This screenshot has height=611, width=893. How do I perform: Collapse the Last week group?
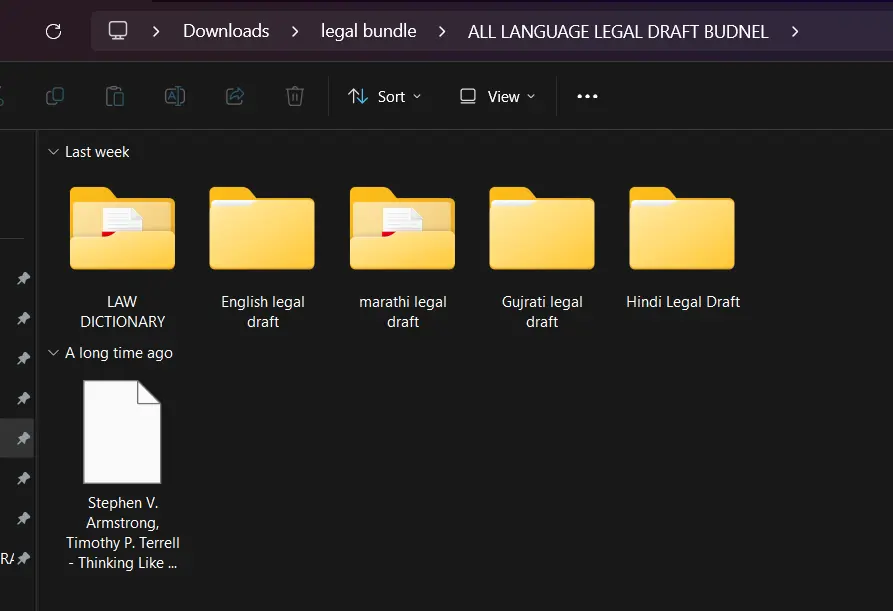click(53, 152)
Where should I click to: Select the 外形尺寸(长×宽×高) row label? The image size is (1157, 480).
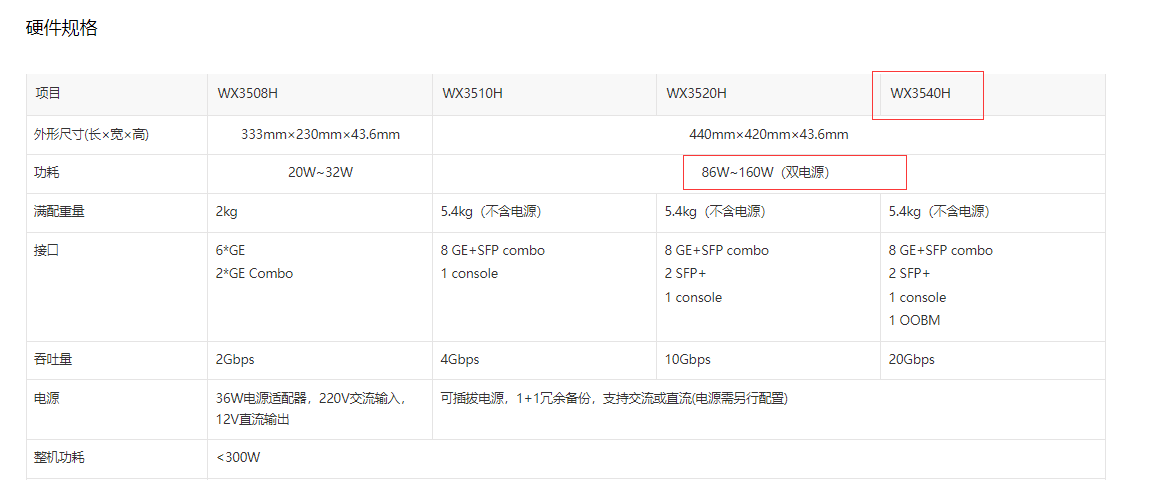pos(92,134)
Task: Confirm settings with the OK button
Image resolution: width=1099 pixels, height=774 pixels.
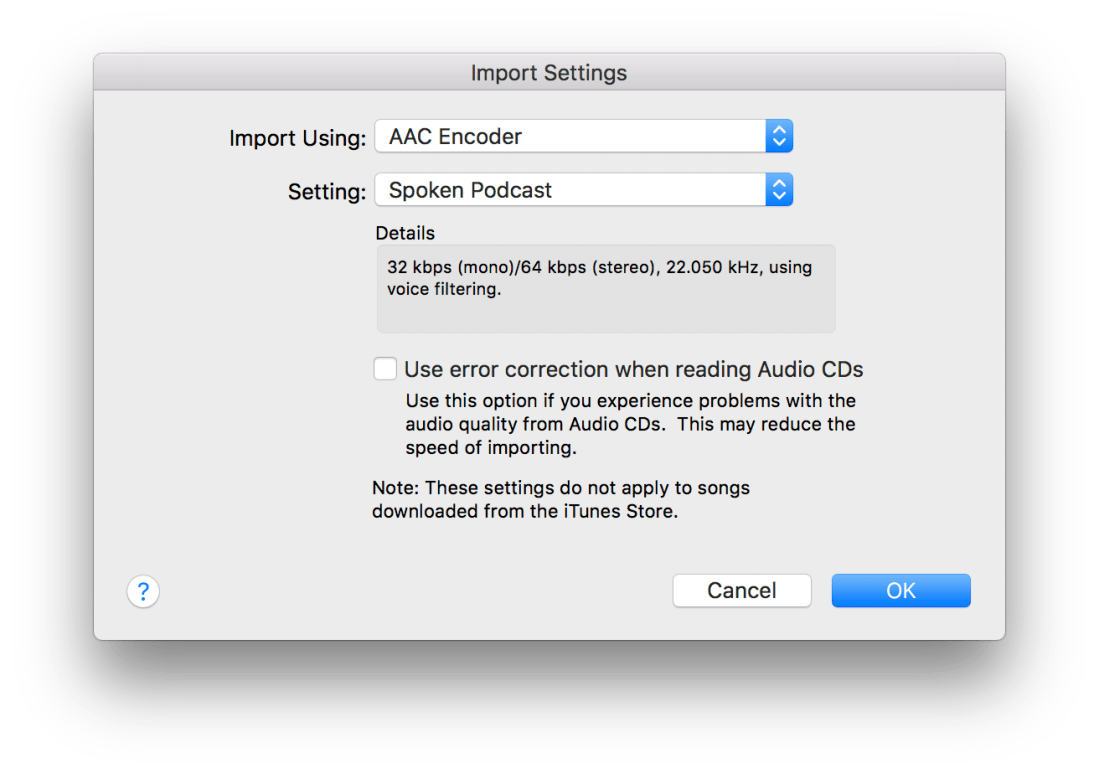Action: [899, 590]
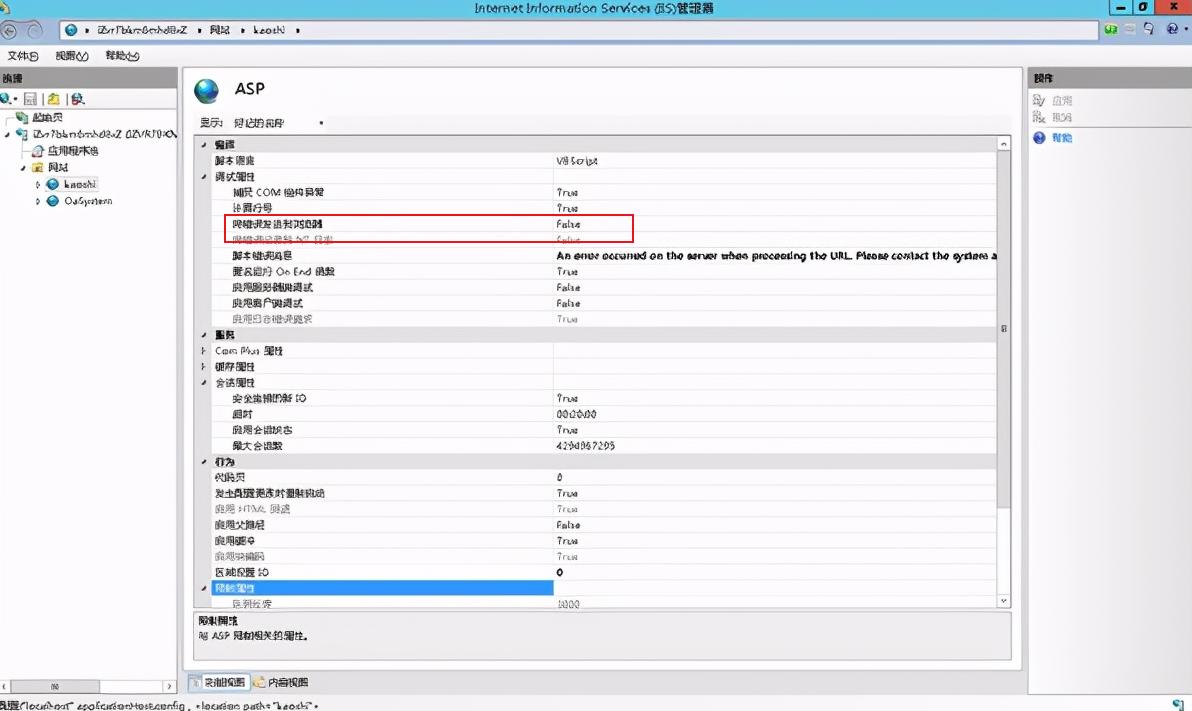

+-------+

TASK ITEM
Skip all pictures. Then give again, exactly, each line from the line holding "Task: Confirm settings with the OK button" through the last line of the listing above, both ends included.

RESPONSE
Task: Confirm settings with the OK button
Image resolution: width=1099 pixels, height=774 pixels.
Action: [899, 590]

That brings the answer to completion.